Task objective:
Copy the records starting at the line that contains "You are a computer-use agent." and ending at the line that contains "(x=14, y=259)", requests included. Multiply every coordinate in the answers by 1.5 and round to whole numbers, rounding halves up, and give only those lines with the pictures left out.
____ Provided records
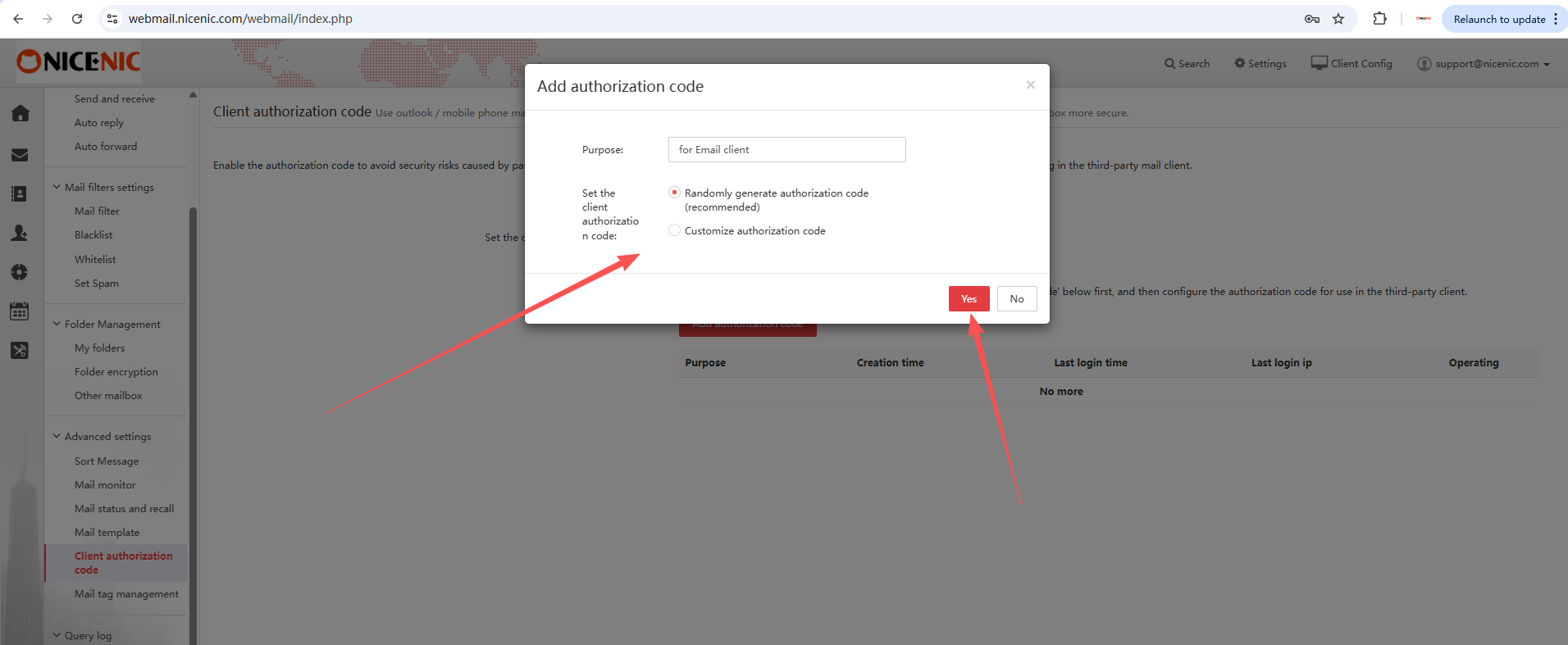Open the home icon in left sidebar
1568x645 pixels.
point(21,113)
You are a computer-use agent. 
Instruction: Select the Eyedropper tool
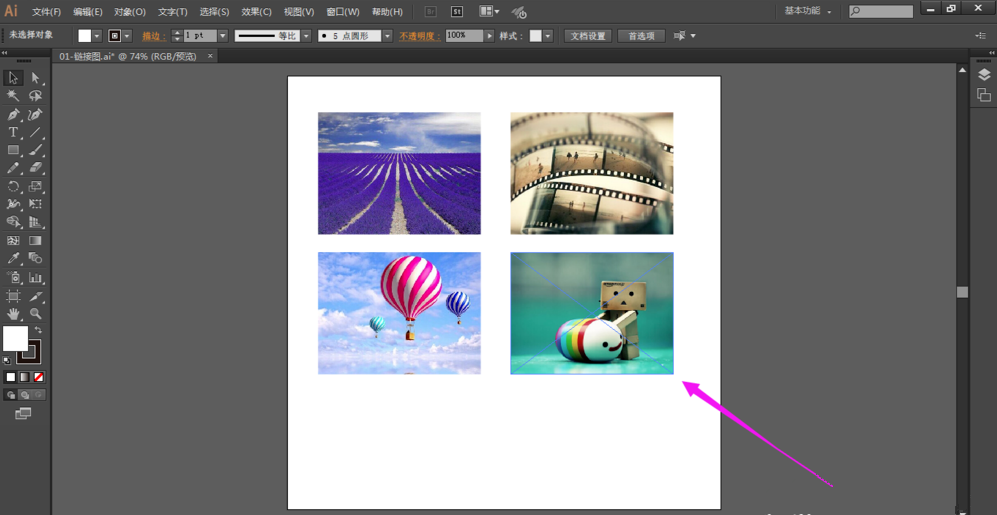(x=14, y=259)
________
____ Provided records
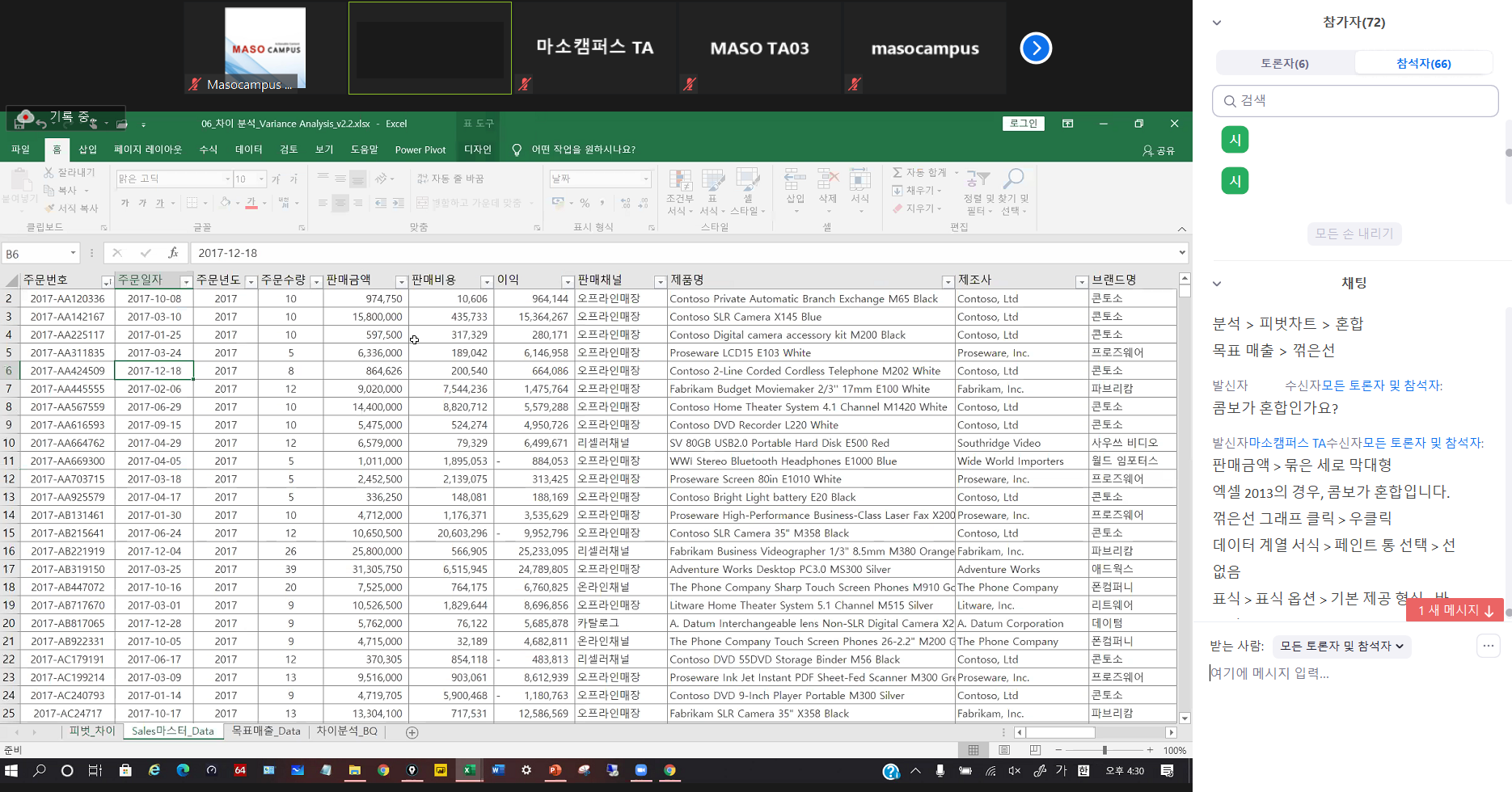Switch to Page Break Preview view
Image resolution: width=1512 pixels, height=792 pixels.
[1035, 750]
________
Answer to the task:
You are a computer-use agent. 
Instruction: Select the Eyedropper tool
(x=21, y=389)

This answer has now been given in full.